DIRECTIONS.
Copy every line below precisely, leaving nothing out.

SUPPLIED RECORDS.
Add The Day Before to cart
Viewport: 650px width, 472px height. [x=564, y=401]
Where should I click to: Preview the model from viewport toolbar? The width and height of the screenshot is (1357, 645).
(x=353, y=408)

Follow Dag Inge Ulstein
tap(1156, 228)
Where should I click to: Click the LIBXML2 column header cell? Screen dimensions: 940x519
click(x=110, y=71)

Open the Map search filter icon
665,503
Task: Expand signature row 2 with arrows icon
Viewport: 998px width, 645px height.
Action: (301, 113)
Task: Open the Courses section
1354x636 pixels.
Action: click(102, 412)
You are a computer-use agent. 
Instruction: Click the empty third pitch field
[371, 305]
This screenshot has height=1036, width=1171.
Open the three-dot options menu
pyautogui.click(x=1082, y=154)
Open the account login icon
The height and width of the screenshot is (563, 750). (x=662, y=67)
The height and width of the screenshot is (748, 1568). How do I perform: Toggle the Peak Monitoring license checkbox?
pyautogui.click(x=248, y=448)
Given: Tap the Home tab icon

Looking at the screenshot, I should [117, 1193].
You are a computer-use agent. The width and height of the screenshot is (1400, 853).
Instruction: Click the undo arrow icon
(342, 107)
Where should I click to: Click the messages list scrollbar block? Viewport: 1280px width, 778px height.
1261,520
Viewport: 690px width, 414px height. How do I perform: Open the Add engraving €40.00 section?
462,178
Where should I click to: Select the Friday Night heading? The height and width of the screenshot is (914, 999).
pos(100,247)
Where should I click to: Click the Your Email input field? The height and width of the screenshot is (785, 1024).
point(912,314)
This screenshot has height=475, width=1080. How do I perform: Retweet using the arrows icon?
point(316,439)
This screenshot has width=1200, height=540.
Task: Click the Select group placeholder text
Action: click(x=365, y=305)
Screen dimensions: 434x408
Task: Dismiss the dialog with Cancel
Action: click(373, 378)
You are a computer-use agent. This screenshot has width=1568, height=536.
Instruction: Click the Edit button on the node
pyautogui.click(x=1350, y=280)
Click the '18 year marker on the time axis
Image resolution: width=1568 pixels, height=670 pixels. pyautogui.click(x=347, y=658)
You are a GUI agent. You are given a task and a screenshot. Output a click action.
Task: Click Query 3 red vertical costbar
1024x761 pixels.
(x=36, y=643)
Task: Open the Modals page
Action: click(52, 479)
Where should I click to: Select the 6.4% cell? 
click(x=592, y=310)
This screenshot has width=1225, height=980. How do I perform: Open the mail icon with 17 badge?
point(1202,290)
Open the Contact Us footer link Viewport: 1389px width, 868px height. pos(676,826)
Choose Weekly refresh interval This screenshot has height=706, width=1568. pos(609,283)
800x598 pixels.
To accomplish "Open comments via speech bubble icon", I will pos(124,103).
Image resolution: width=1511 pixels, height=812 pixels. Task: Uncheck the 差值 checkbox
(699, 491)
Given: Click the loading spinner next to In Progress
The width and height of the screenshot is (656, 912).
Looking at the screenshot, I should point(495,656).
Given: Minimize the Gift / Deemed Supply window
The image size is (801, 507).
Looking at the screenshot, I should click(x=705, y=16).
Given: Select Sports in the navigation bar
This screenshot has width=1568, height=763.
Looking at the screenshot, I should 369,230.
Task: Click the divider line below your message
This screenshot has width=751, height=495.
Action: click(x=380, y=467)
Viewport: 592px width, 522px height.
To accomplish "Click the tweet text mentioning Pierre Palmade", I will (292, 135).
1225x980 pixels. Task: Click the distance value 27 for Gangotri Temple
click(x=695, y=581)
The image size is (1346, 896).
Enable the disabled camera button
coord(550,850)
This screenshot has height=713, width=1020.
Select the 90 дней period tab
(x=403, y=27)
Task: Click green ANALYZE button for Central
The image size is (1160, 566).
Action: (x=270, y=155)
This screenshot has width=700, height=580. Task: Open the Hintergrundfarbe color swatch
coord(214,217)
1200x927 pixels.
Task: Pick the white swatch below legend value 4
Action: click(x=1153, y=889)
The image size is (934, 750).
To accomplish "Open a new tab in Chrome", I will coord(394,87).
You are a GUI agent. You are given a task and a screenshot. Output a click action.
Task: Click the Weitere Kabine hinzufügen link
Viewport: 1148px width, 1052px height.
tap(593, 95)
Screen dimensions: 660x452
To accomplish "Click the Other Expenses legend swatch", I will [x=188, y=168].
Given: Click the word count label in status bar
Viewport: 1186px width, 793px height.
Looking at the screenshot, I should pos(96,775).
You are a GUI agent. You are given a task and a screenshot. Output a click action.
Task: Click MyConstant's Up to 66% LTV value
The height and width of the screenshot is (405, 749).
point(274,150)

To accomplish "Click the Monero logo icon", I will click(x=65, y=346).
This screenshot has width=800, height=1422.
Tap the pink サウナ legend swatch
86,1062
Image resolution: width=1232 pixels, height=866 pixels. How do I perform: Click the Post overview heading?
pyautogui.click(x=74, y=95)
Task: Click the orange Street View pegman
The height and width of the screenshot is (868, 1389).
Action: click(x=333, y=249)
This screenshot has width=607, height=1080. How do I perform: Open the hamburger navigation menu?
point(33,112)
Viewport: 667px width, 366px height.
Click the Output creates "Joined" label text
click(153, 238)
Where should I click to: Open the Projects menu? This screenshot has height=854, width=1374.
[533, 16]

ANSWER BOX.
Add The Day Before to cart
Viewport: 650px width, 472px height. [x=564, y=401]
Where should I click to: Preview the model from viewport toolbar? The width and height of the screenshot is (1357, 645).
(x=353, y=408)

Follow Dag Inge Ulstein
tap(1156, 228)
Where should I click to: Click the LIBXML2 column header cell? Screen dimensions: 940x519
click(x=110, y=71)

Open the Map search filter icon
665,503
Task: Expand signature row 2 with arrows icon
Viewport: 998px width, 645px height.
Action: (301, 113)
Task: Open the Courses section
1354x636 pixels.
Action: click(102, 412)
You are a computer-use agent. 
Instruction: Click the empty third pitch field
[371, 305]
This screenshot has height=1036, width=1171.
Open the three-dot options menu
pyautogui.click(x=1082, y=154)
Open the account login icon
The height and width of the screenshot is (563, 750). (x=662, y=67)
The height and width of the screenshot is (748, 1568). How do I perform: Toggle the Peak Monitoring license checkbox?
pyautogui.click(x=248, y=448)
Given: Tap the Home tab icon

Looking at the screenshot, I should [117, 1193].
You are a computer-use agent. The width and height of the screenshot is (1400, 853).
Instruction: Click the undo arrow icon
(342, 107)
Where should I click to: Click the messages list scrollbar block? Viewport: 1280px width, 778px height.
1261,520
Viewport: 690px width, 414px height. How do I perform: Open the Add engraving €40.00 section?
462,178
Where should I click to: Select the Friday Night heading? The height and width of the screenshot is (914, 999).
pos(100,247)
Where should I click to: Click the Your Email input field? The height and width of the screenshot is (785, 1024).
point(912,314)
This screenshot has height=475, width=1080. How do I perform: Retweet using the arrows icon?
point(316,439)
This screenshot has width=1200, height=540.
Task: Click the Select group placeholder text
Action: click(x=365, y=305)
Screen dimensions: 434x408
Task: Dismiss the dialog with Cancel
Action: click(373, 378)
You are a computer-use agent. This screenshot has width=1568, height=536.
Instruction: Click the Edit button on the node
pyautogui.click(x=1350, y=280)
Click the '18 year marker on the time axis
Image resolution: width=1568 pixels, height=670 pixels. pyautogui.click(x=347, y=658)
You are a GUI agent. You are given a task and a screenshot. Output a click action.
Task: Click Query 3 red vertical costbar
1024x761 pixels.
(x=36, y=643)
Task: Open the Modals page
Action: click(52, 479)
Where should I click to: Select the 6.4% cell? 
click(x=592, y=310)
This screenshot has width=1225, height=980. How do I perform: Open the mail icon with 17 badge?
point(1202,290)
Open the Contact Us footer link Viewport: 1389px width, 868px height. pos(676,826)
Choose Weekly refresh interval This screenshot has height=706, width=1568. pos(609,283)
800x598 pixels.
To accomplish "Open comments via speech bubble icon", I will pos(124,103).
Image resolution: width=1511 pixels, height=812 pixels. Task: Uncheck the 差值 checkbox
(699, 491)
Given: Click the loading spinner next to In Progress
The width and height of the screenshot is (656, 912).
Looking at the screenshot, I should point(495,656).
Given: Minimize the Gift / Deemed Supply window
The image size is (801, 507).
Looking at the screenshot, I should click(x=705, y=16).
Given: Select Sports in the navigation bar
This screenshot has width=1568, height=763.
Looking at the screenshot, I should 369,230.
Task: Click the divider line below your message
This screenshot has width=751, height=495.
Action: click(x=380, y=467)
Viewport: 592px width, 522px height.
To accomplish "Click the tweet text mentioning Pierre Palmade", I will (292, 135).
1225x980 pixels. Task: Click the distance value 27 for Gangotri Temple
click(x=695, y=581)
The image size is (1346, 896).
Enable the disabled camera button
coord(550,850)
This screenshot has height=713, width=1020.
Select the 90 дней period tab
(x=403, y=27)
Task: Click green ANALYZE button for Central
The image size is (1160, 566).
Action: (x=270, y=155)
This screenshot has width=700, height=580. Task: Open the Hintergrundfarbe color swatch
coord(214,217)
1200x927 pixels.
Task: Pick the white swatch below legend value 4
Action: click(x=1153, y=889)
The image size is (934, 750).
To accomplish "Open a new tab in Chrome", I will coord(394,87).
You are a GUI agent. You are given a task and a screenshot. Output a click action.
Task: Click the Weitere Kabine hinzufügen link
Viewport: 1148px width, 1052px height.
tap(593, 95)
Screen dimensions: 660x452
To accomplish "Click the Other Expenses legend swatch", I will [x=188, y=168].
Given: Click the word count label in status bar
Viewport: 1186px width, 793px height.
Looking at the screenshot, I should pos(96,775).
You are a GUI agent. You are given a task and a screenshot. Output a click action.
Task: Click MyConstant's Up to 66% LTV value
The height and width of the screenshot is (405, 749).
point(274,150)

To accomplish "Click the Monero logo icon", I will click(x=65, y=346).
This screenshot has width=800, height=1422.
Tap the pink サウナ legend swatch
86,1062
Image resolution: width=1232 pixels, height=866 pixels. How do I perform: Click the Post overview heading?
pyautogui.click(x=74, y=95)
Task: Click the orange Street View pegman
The height and width of the screenshot is (868, 1389).
Action: click(x=333, y=249)
This screenshot has width=607, height=1080. How do I perform: Open the hamburger navigation menu?
point(33,112)
Viewport: 667px width, 366px height.
Click the Output creates "Joined" label text
click(153, 238)
Where should I click to: Open the Projects menu? This screenshot has height=854, width=1374.
[533, 16]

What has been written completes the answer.